[Given passage]
Houjun Liu

Language Model Agents

agents that uses the language to act on behave of another person or group.

Challenges

See Challenges of Language Model Agents

Methods

ReAct

See ReAct

Aguvis

Take the AgentNet dataset, and then tune a vison LM to roll out the rest of the sequence of actions given screenshots as input on top of a Qwen base model.

We can also add on top Chain of Thought to get more thinking as well.

Formulations

OSWorld

A unified task setup and evaluation.

Motivation: Given language is a universal task specification, can we create a universal digital environment—with unified observation and action spaces?

spec

  • config

    • initial state: how to setup, what to open, what files, etc.
    • evaluator: an evaluation script for task being done
  • Obeservation

    screen, screen shot, etc.

    • Screenshot vs API Tradeoffs

      • most websites/applications don’t have them exposed
      • API outputs is very hard to verify quickly, whereas actual mouse action is easy to verify+stop
  • action

    mouse keyboard controls, move, PyAutoGui style

dataset

369 computer use task for evaluations

evals

Claude, for one, is still really really bad at computer use. Claude computer use gets ~20% success rate versus humans’ ~70%.

[Supplied records]
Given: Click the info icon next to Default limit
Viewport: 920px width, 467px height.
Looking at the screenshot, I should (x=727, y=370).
--
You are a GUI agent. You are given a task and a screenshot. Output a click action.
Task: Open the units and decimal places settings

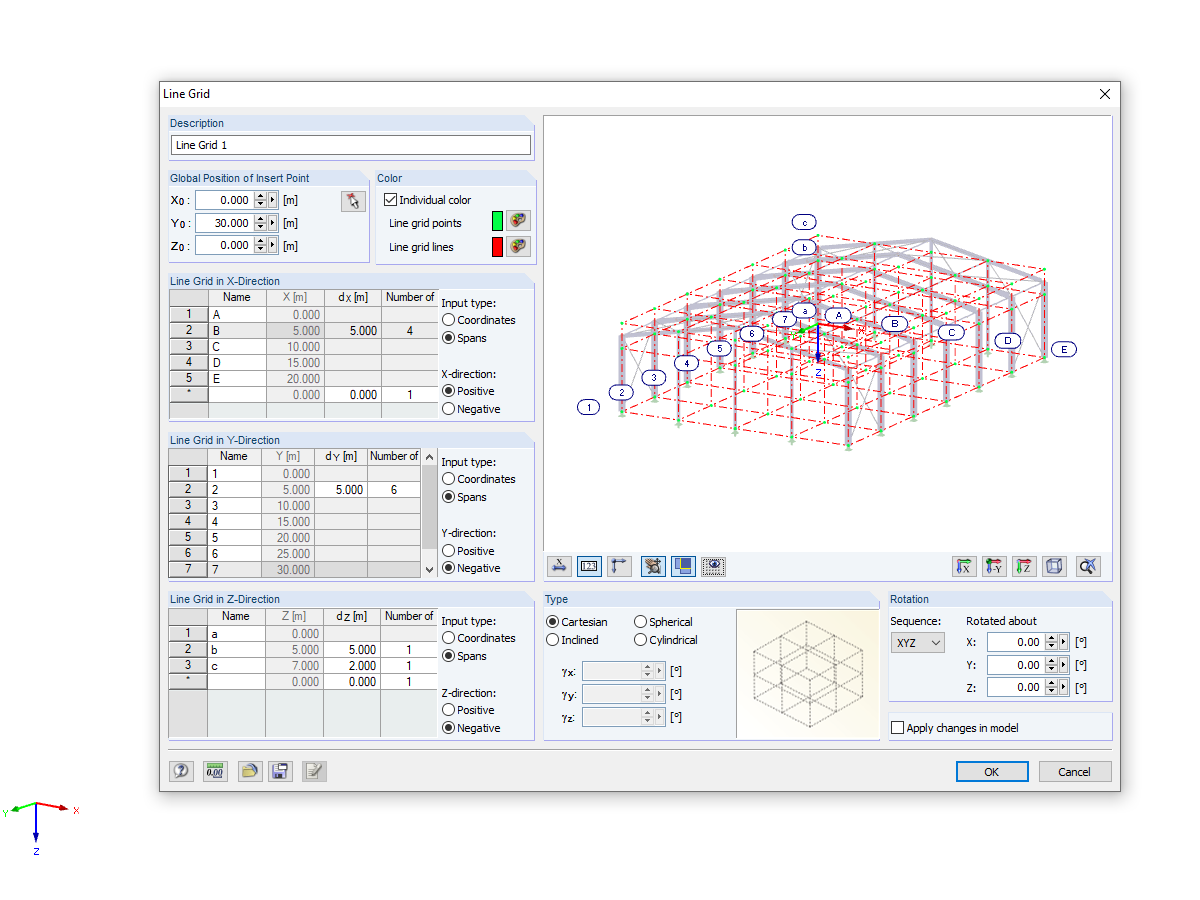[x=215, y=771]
--
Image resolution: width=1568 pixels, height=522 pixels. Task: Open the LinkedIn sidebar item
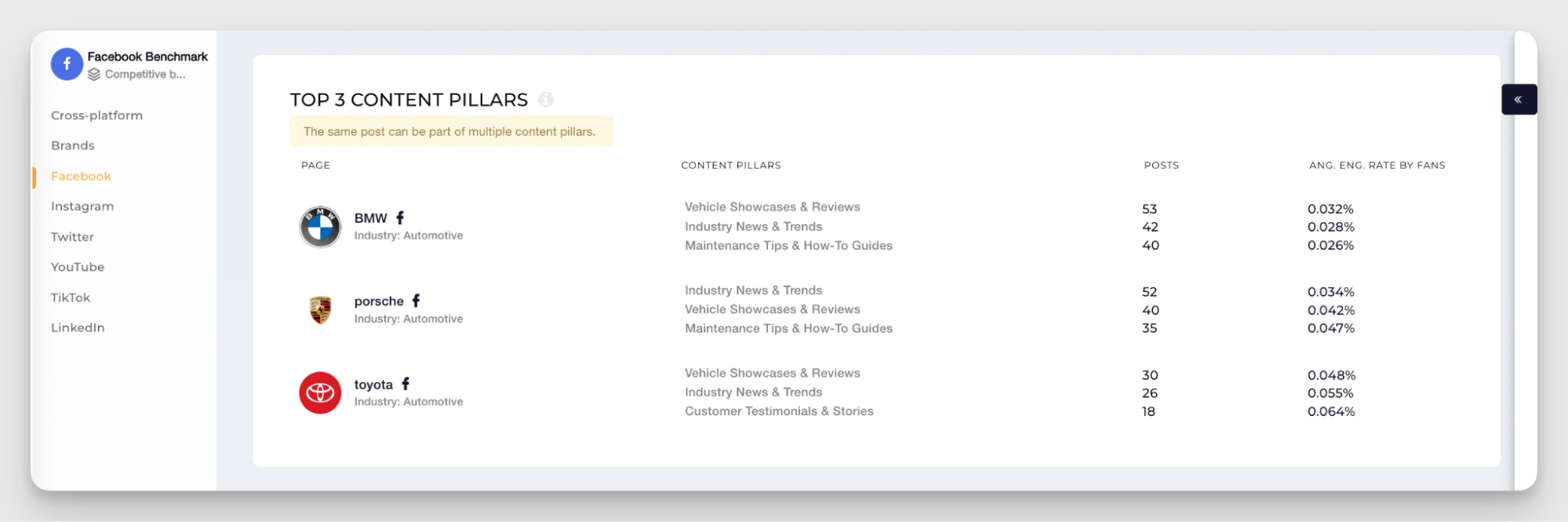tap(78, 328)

[Parts of the exercise]
**1)** In the notes on language model agents, how many computer use tasks does the OSWorld dataset hold for evaluation?
**2)** Carry the notes on language model agents further, starting after their last line.

[Responses by task]
**1)** 369

**2)**
Interactive Agents

Big question: how to we align agents in an interactive, dynamic way (i.e. without instruction fine tuning which is hard). Language is information that helps agents predict the future; instructions is world modeling

  • instead of instructions => actions (executor)
  • instructions => updated belief (world model)

User intent => action shouldn’t have LLM language representation in the middle as a bottleneck.

There is an underlying representation of the user’s preferences, you have to use language to coax it out of them.

Dynalang

  1. build model that takes vision + language as a joint input
  2. pass it through an auto-encoding representation
  3. have the world model predict the next-encoding representation

Main Idea: modeling language/tokens/images as a joint latent representation over time.

Training objective:

  1. reconstruction loss against the future presentation: using \(R_{i}\) to predict \(R_{i+1}\)
  2. predict the reward over time
  3. regularize?
  • Workflow

    1. take reward/preferences/behavior data
    2. structure learning to create the relationships between elements in the data structure

Evaluations

Computer Agent Arena

https://arena.xlang.ai

  • an open source platform for digital ai agents
  • users can preference-rank different agent performances

workflow

  • select OS environment (Windows, Ubuntu…) to create identical instances
  • configure computers in initial setup using preset scripts / click to have custom setup (why custom setups? to create diversity of senarios to help more generalization)
  • we automatically generate interaction scenarios given a user task prompt
  • finally, human perform scoring:
    1. Correct or Not?
    2. Which one is Better?
    3. Safe or not?

goals

  • for eval: evaluate + rank agents
  • training: data collection, RL, etc.